Myth #4: Invest in What’s Hot and You Will Make Money

Do not ever fall for this. If you are investing in what’s hot, you are actually following the crowd. You won’t get anything out of such an investment.

Myth #5: Let a Broker Take Care of Your Investments

It will be one of your biggest mistakes to believe someone who is charging you for managing your stocks has your interest in mind. Brokers get paid by stock promoters if you buy certain stocks. Just because they have a financial background and a nice office, doesn’t mean they are the best people. These individuals may be more experienced and knowledgeable than you. Don’t ignore the reality that it is you alone who can make the best decisions for yourself even if they pertain to the stock market.

Myth #6: Past Performance Guarantees Returns

The past performance of a stock is an important indicator of its future. But it’s never wise to believe that it will continue to perform like that. The traders who attempt to chase the hottest stocks are guilty of believing this. In the end, they are burned when the stock experiences regression.

Do not ever try to guess the trends in stock on the basis of its past. Always make a decision on the basis of sound research and, of course, considering the quality of the stock.
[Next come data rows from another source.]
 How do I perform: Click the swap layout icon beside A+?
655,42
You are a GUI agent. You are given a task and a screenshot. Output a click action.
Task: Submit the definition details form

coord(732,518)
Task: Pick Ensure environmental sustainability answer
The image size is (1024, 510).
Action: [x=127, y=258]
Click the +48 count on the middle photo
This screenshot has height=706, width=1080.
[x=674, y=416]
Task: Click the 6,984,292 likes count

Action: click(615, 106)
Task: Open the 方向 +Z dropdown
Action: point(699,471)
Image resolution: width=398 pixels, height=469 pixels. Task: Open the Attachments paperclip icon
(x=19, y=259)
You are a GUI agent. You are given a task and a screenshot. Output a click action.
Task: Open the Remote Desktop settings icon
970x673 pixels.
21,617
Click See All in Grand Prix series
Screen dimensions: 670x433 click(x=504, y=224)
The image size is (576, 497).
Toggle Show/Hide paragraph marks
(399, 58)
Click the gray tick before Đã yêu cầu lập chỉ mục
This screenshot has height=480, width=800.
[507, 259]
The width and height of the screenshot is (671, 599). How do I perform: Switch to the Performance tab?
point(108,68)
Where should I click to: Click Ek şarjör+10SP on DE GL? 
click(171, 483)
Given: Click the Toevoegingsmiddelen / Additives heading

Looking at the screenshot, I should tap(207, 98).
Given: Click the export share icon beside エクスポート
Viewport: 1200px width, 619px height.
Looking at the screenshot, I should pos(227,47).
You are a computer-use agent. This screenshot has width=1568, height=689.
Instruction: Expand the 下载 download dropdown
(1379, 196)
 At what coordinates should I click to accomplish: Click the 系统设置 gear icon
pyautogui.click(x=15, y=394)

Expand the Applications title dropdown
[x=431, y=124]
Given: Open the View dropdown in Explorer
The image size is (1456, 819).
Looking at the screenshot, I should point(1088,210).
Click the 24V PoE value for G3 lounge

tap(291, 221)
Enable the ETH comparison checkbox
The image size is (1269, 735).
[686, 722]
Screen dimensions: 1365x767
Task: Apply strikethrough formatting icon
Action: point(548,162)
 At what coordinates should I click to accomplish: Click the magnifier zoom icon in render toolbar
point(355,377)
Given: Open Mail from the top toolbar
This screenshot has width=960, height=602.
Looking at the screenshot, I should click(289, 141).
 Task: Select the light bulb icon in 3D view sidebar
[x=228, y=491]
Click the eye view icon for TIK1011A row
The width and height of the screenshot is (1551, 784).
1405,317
Myth #7: If the Media is Reporting a Stock, It’s a Good Time to Buy

NO, NEVER! In fact, whenever the media is covering a stock, there are some things you must keep in mind. It’s being covered only to increase its market volume or even price. And honestly, if you got news about a stock from the media, it means you are late to the party.

The news is usually old by the time the media starts covering it. So, you shouldn’t plan on investing in the particular at that time.

Myth #8: You Have to Be a Genius to Make Money in the Share Market

If you are a first-time investor, you might be a victim of this inferiority complex. And maybe because of that, you haven’t been able to test your potentials. Truth be told, you don’t have to be a genius to invest and earn. The only thing you have to be is reasonable. In other words, you must have control over your emotions.

Age has nothing to do with taking home returns. It’s all about making the right choice.

Myth #9: Buying Stocks Is like Gambling

Those who believe stocks are riskier often also believe that investing in them is similar to gambling. If you are thinking short-term, then yes, it is like gambling. Why? Because you are placing highly concentrated bets on stocks that come with high risk. Such people expect to earn a jackpot just as a typical casino gambler would.

Investing in stocks isn’t gambling and it should not be treated that way. If you want a decent long-term payoff, you must diversify your portfolio with blue-chip stocks.

Myth #10: Higher Risk Means a Higher Return

You will hear a lot of players in the stock market saying no pain, no gain. No wonder many newbies end up taking higher risks expecting more returns.

Investing in stock because there is a higher chance you will win can make you lose big time. You never know it flops and you lose your investment. Such an attitude isn’t called investing, it’s called gambling.

The Bottom Line

In the stock market, knowing just a little will only have you follow the crowd. Successful investors always work hard and use the right trading softwares to make a decision. They never trade when they are only partially informed.